- **Problem requirements**: Write out each line from the data below that includes the word "Viewport".

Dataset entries
◇ ◇ ◇

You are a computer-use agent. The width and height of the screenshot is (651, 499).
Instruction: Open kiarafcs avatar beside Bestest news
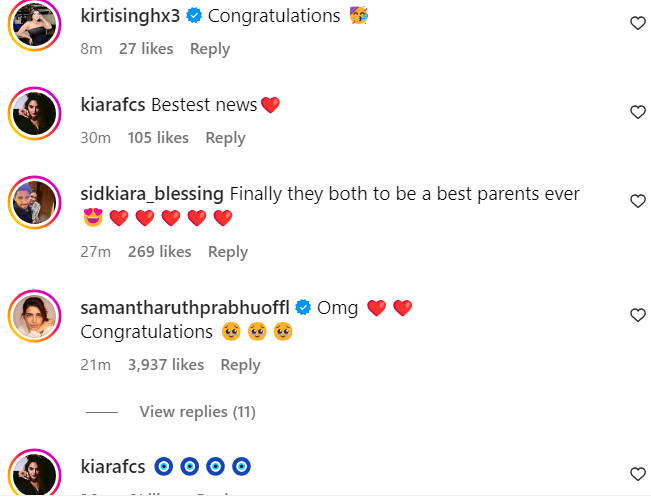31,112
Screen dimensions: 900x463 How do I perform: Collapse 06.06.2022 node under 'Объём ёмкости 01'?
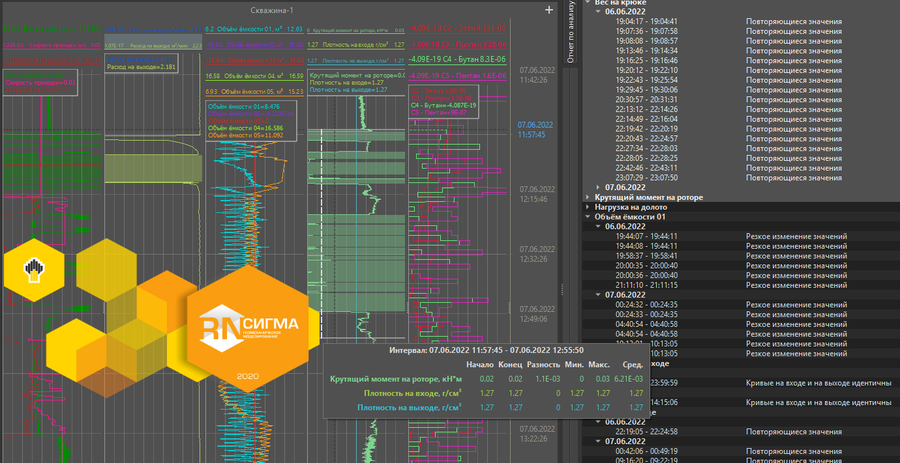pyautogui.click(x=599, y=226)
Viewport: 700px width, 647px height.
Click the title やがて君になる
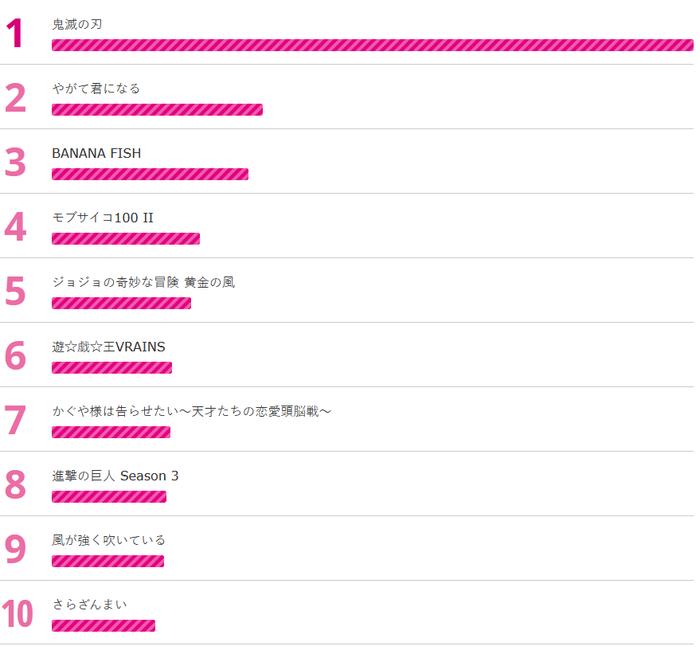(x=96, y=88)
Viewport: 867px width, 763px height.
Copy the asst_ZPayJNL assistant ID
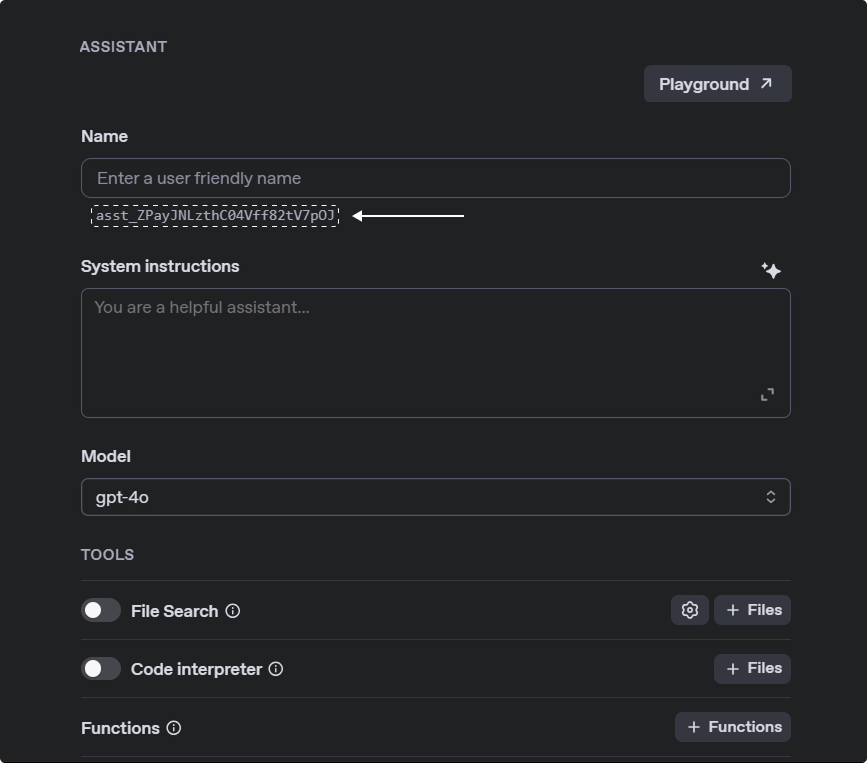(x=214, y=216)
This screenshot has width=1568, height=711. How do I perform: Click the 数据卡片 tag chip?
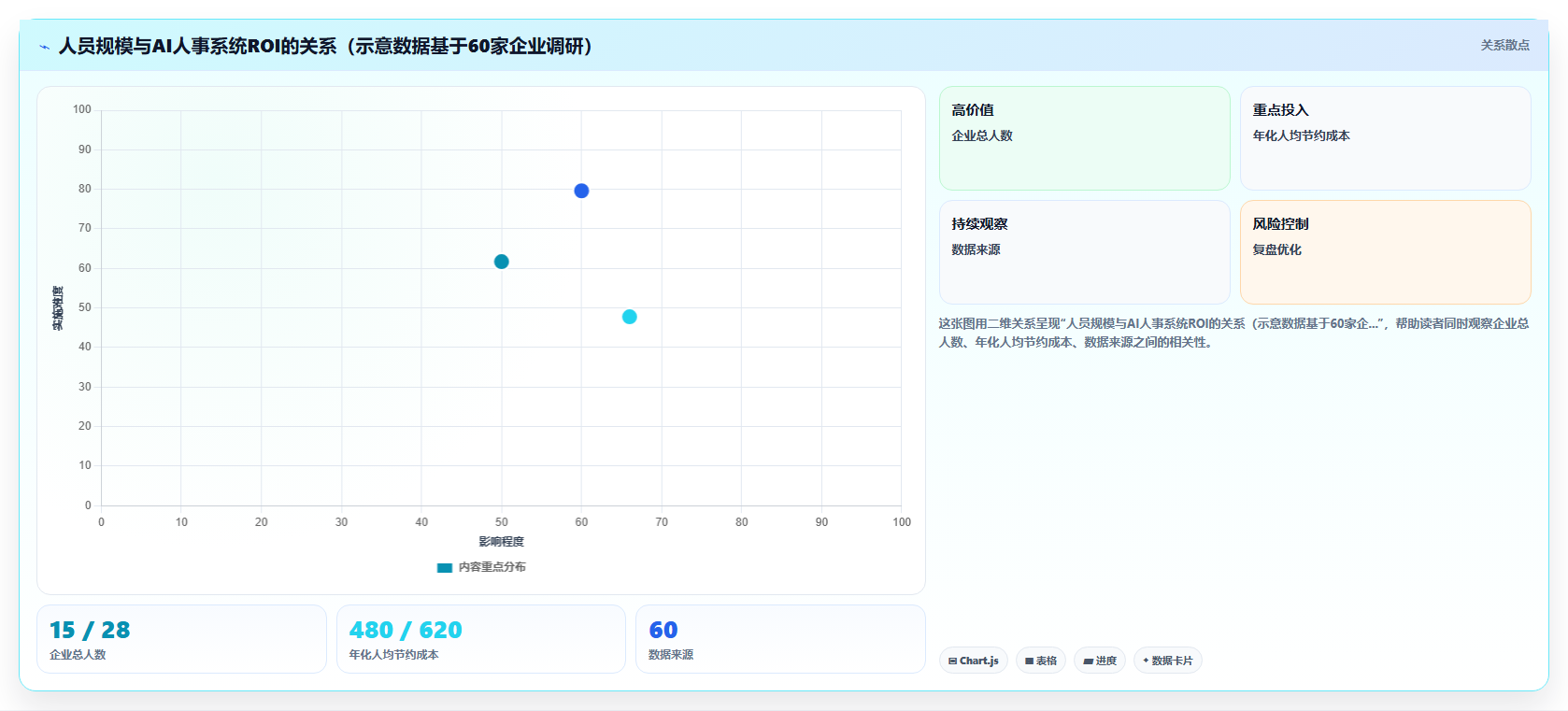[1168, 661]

◇ ◇ ◇

- **Reply**:
Viewport: 700px width, 647px height.
Viewport: 867px width, 763px height.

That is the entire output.